> Data shown
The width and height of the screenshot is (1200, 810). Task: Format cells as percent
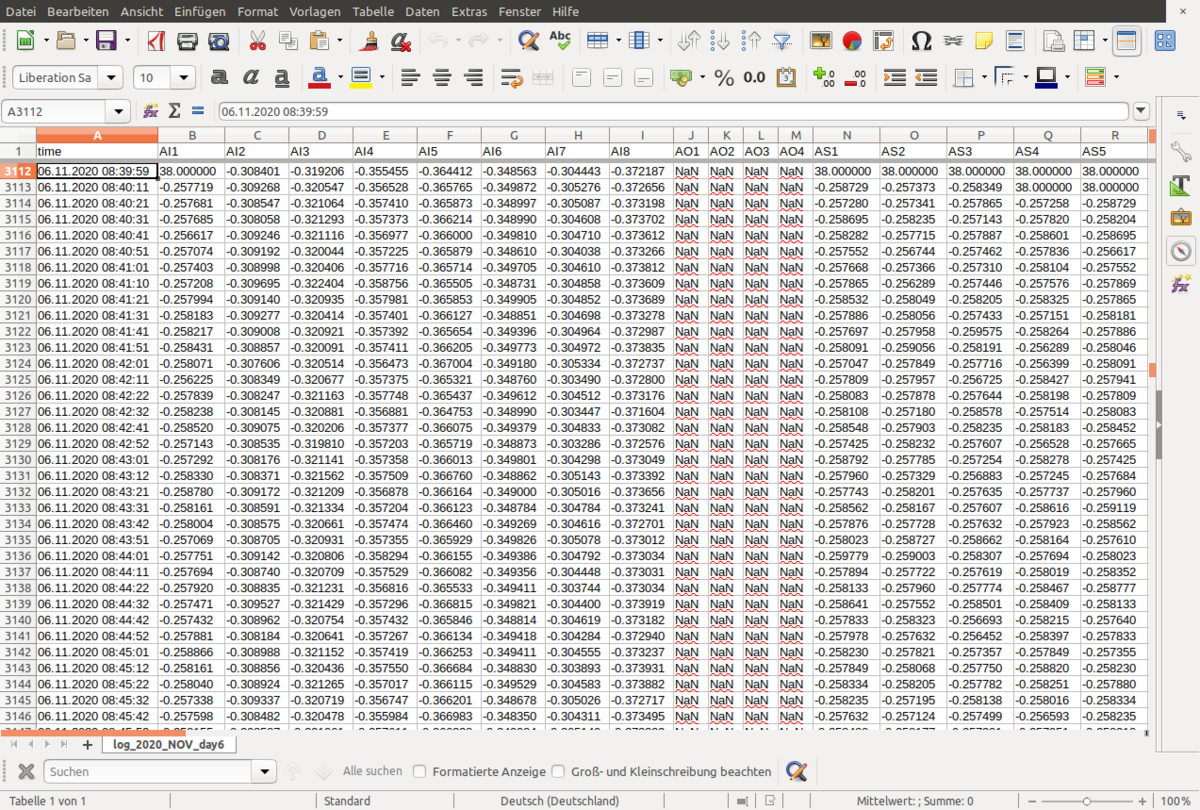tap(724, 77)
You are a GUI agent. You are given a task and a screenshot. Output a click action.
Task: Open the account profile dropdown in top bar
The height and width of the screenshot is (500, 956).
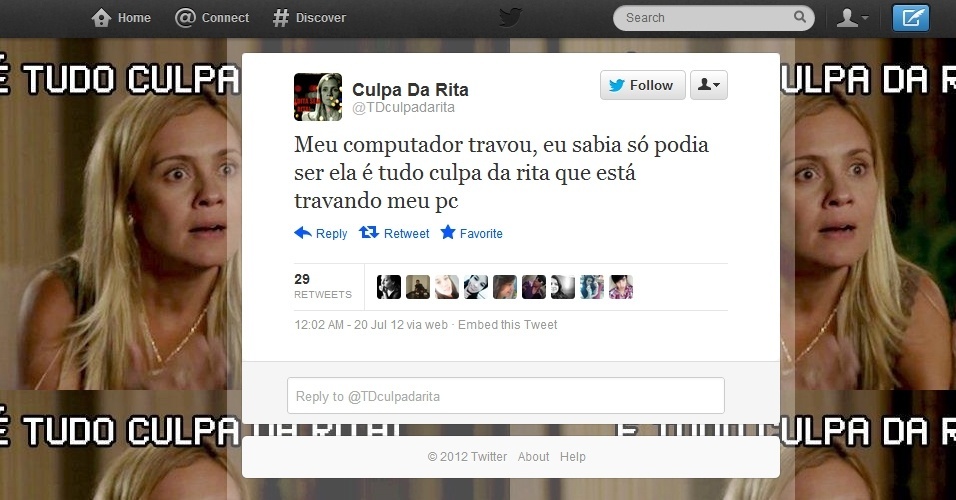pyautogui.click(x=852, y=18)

--

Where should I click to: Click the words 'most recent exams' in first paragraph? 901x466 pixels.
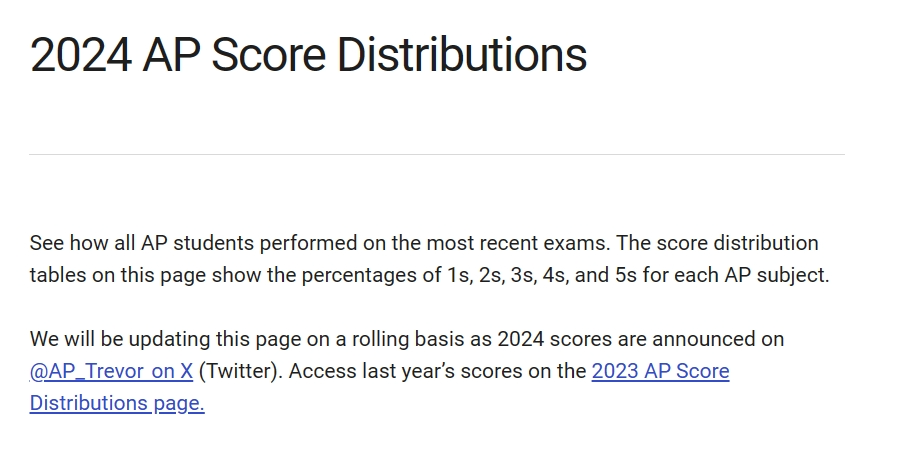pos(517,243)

* * *

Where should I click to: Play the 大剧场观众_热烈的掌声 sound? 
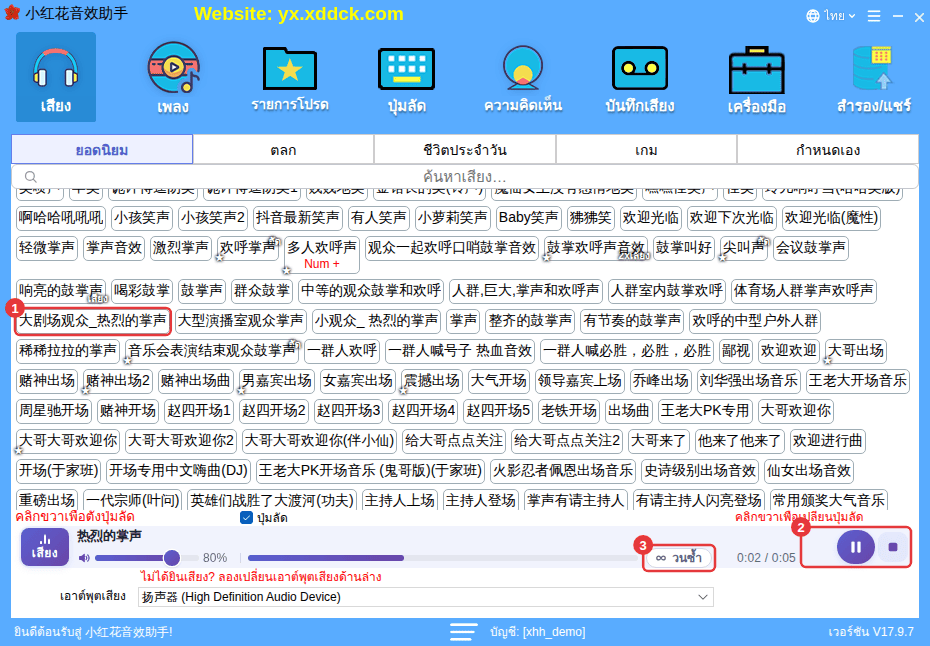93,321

> Activity
What you return must match the lines above from the one with "The width and" through the one with "Task: Open the" exactly, with both ends included and the pictures excluded.

> Result
The width and height of the screenshot is (1200, 810). Task: Format cells as percent
tap(724, 77)
You are a GUI agent. You are given a task and a screenshot. Output a click action.
Task: Open the account profile dropdown in top bar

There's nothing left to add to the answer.